> **PASSAGE SHOWN**
Diversity, writing systems, identifiers, and protocols (was: Re: Last Call: <draft-ietf-lamps-eai-addresses-05.txt> (Internationalized Email Addresses in X.509 certificates) to Proposed Standard)

John C Klensin <john-ietf@xxxxxxx> · Sat, 04 Feb 2017 09:14:17 -0500

--On Friday, February 3, 2017 14:51 -0500 Viktor Dukhovni
<ietf-dane@xxxxxxxxxxxx> wrote:

>...
> Is that right?  Thus the verifier would sometimes need to
> convert from U-labels to A-labels (when the localpart is all
> ASCII), and at other times from A-labels to U-labels (when the
> localpart is not all ASCII)...

Victor,

I think there is another issue hidden behind this that is worth
mentioning and that interacts with your concern above.  While it
may or may not be important for any given protocol in the
abstract (it will be for some, but not others), using strings
containing non-ASCII characters in ways that interface with
users is always going to involve tricky issues that require
understanding and understanding, not just plugging code points,
possibly with an encoding specified, into slots.  People who
"just" want to be told what to do so they don't need to think
about it, or who want to apply a package they don't understand,
are going to sooner or later find themselves or their users in
trouble, whether the issues are identified as security problems,
matching/equivalence errors of various kinds, user confusion due
to violation of the law of least astonishment, or something
else.   The underlying issues are the result of the wide and
very rich diversity of human writing systems and languages --
systems that are diverse enough that almost any simple statement
or rule one can come up with will have exceptions.

> **INFORMATION SHOWN**

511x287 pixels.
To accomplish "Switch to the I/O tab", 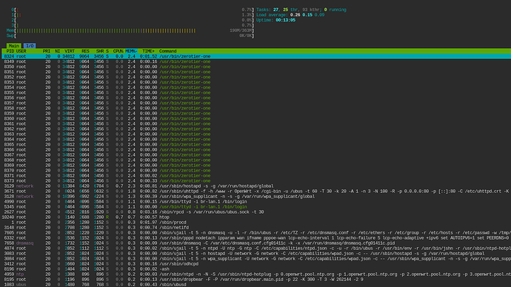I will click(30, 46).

...

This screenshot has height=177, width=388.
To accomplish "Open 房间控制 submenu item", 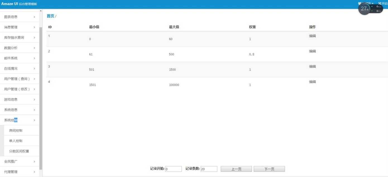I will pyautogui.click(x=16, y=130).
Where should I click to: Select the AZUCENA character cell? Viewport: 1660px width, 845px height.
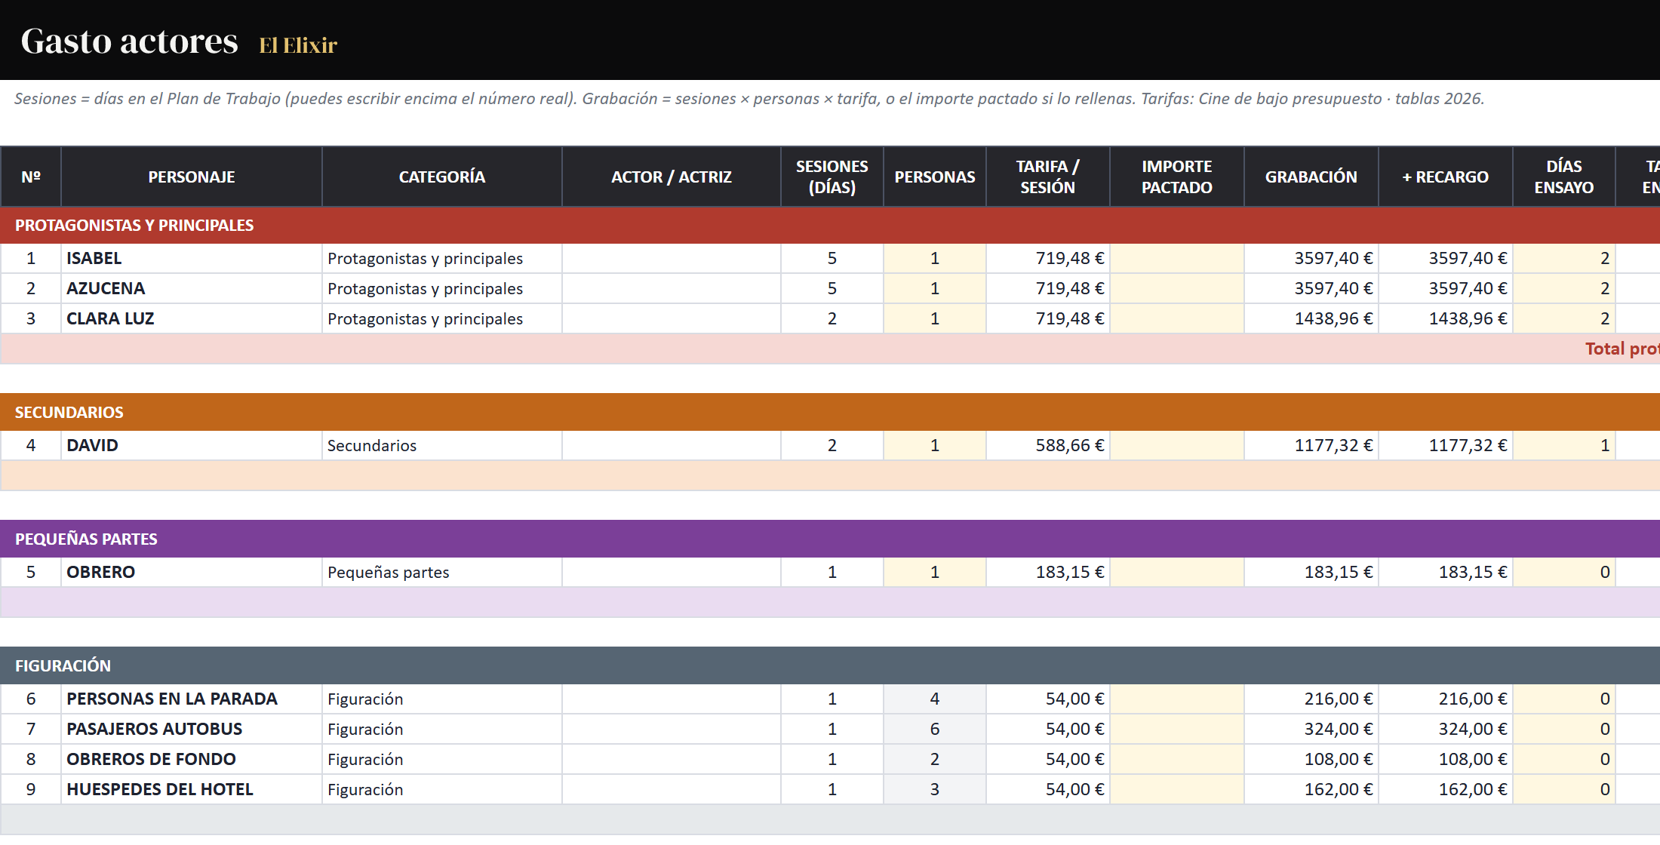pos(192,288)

> **PROBLEMS AND TASKS**
a – According to the mailing list message, what are the underlying issues the result of?
b – Please retype the part of the mailing list message between "John C Klensin" and "not all ASCII)...", inclusive.
These lines have nothing to do with the mailing list message.

> **ANSWERS FOR THE TASKS**
a – The wide and very rich diversity of human writing systems and languages.

b –
John C Klensin <john-ietf@xxxxxxx> · Sat, 04 Feb 2017 09:14:17 -0500

--On Friday, February 3, 2017 14:51 -0500 Viktor Dukhovni
<ietf-dane@xxxxxxxxxxxx> wrote:

>...
> Is that right?  Thus the verifier would sometimes need to
> convert from U-labels to A-labels (when the localpart is all
> ASCII), and at other times from A-labels to U-labels (when the
> localpart is not all ASCII)...